Little air time for Sex and the City's beloved Big, Noth warns

By Helen Branswell
Canadian Press

TORONTO (CP) - He's known as TV's Mr. Big. But at the moment, actor Chris Noth is Mr. Bored.

Noth, in Toronto for a charity event, has agreed to do publicity interviews for Bravo. The Canadian specialty channel broadcasts both the runaway hit, Sex and the City, which has made Noth fantasy fodder for multitudes of women and re-runs of Law & Order, the long-running favourite on which Noth played Detective Mike Logan for five years.

Problem is, Noth, 47, isn't too keen to talk about either of them.

He's heard the questions. Many, many, many, many times. They bore him. And on this day at least, Noth's tolerance for things that bore him - and they seem legion - is exceedingly low.

So an innocuous opening comment ("So, about Mr. Big. . . .") gets cut off, mid-question.

"What about him?" Noth growls.

The warning is clear: Proceed at your own peril.

Pressing on in the face of Noth's evident disinterest elicits the following Sex and the City factoids:

- Big is in only one episode this truncated season. Carrie hooks up with Big when a book signing tour takes her to San Francisco. "I thought it was a good episode, the one we did. And we'll see what happens next season," says Noth, whose surname rhymes with both.

- Whether there will be a next season for Mr. Big is no sure thing. "To tell you the truth I don't foresee doing a lot of them - if any - next season. . . . It just depends on my schedule and theirs and whether the story line's organic enough to merit it."

- Mr. Big doesn't have another name. (If you ever run into Noth, do not ask this question. Come to think of it, don't call him Mr. Big either. "It's r-e-a-l-l-y boring.") "It's a fictional contrivance," Noth says of the name thing, lolling on a leopard skin-patterned couch in Bravo's downtown offices. "There is no other name. They (the writers) don't want to explore it any further. And I don't ask them to."

- Noth, whose standards are exacting, gives Sex and the City top marks. "Sex and the City still is an incredibly original show.

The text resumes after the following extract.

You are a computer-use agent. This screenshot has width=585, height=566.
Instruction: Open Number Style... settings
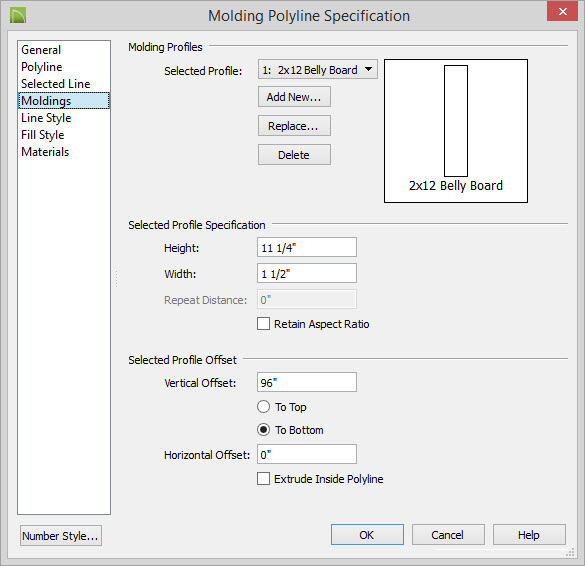[61, 536]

I don't think Law & Order is anymore. I think Law & Order is like Gunsmoke. You see it coming a mile away."

Truth be told, Noth doesn't think much of what passes as television these days, which is why he hasn't tried to parlay the incredible profile the small-but-pivotal role on Sex and the City has given him into another series, a talk show, or, God forbid, Mr. Big cologne.

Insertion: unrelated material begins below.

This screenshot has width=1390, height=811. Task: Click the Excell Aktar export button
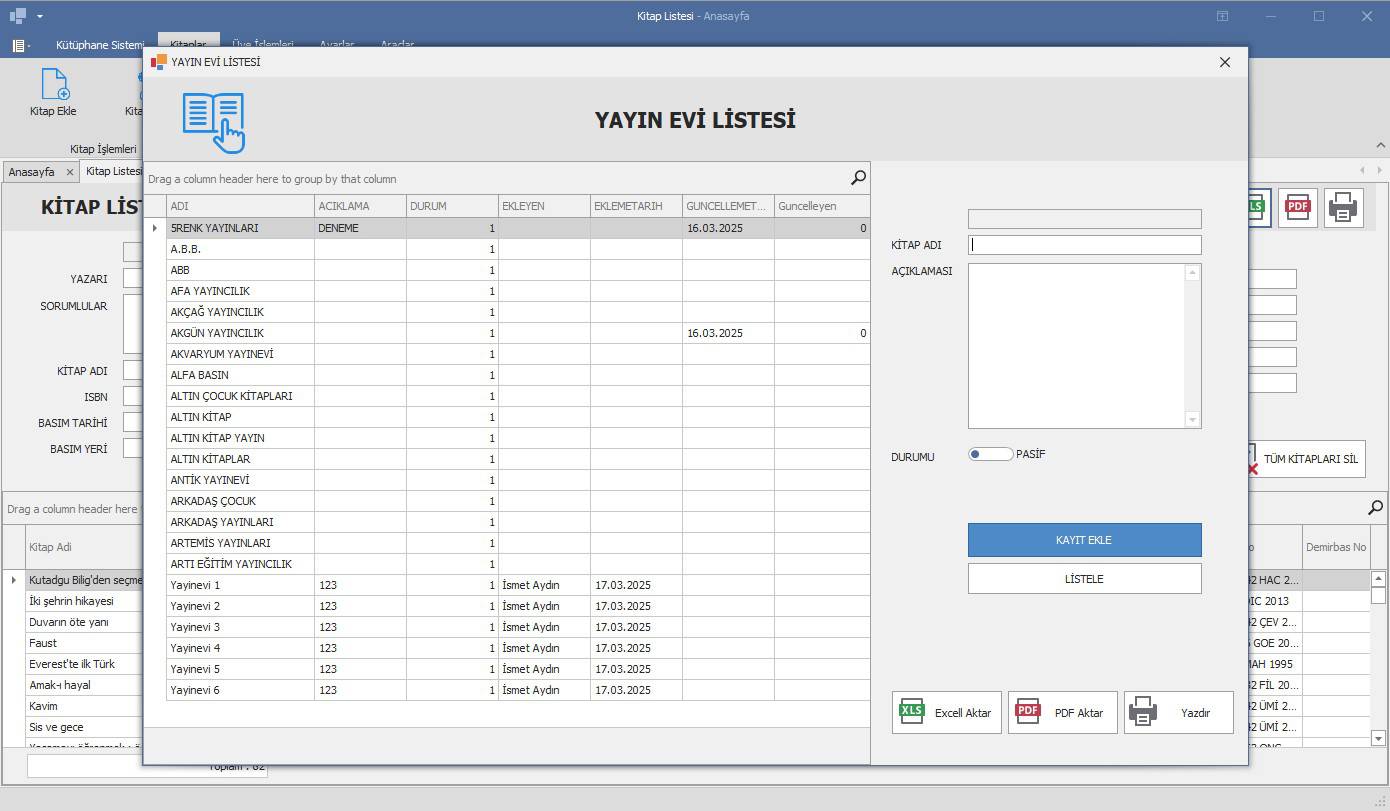point(946,713)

"When I did Law & Order in 1990, when you think about it, it preceded so many of these shows that are basically reality shows and they are all saying the same thing," Noth explains. "All these doctor/lawyer/cop shows. No matter how sort of innovative they can be, I'm bored by it."

Noth is talking about being bored, but he no longer seems it. An engaged Chris Noth is a much more interesting interview.

"I have a lot of offers and choices and I choose not to do it. Because I don't honestly believe in most of the material that comes my way.

"And frankly, as I've gotten older, I don't want to just give my life over to a TV series, unless it's something that I feel as passionate about as I did the first few years of Law & Order or have as much fun and be in something that has as great writing as Sex and the City, with as great people."

As a matter of fact, Noth feels he's spending entirely too much time in the living rooms of the world as is it.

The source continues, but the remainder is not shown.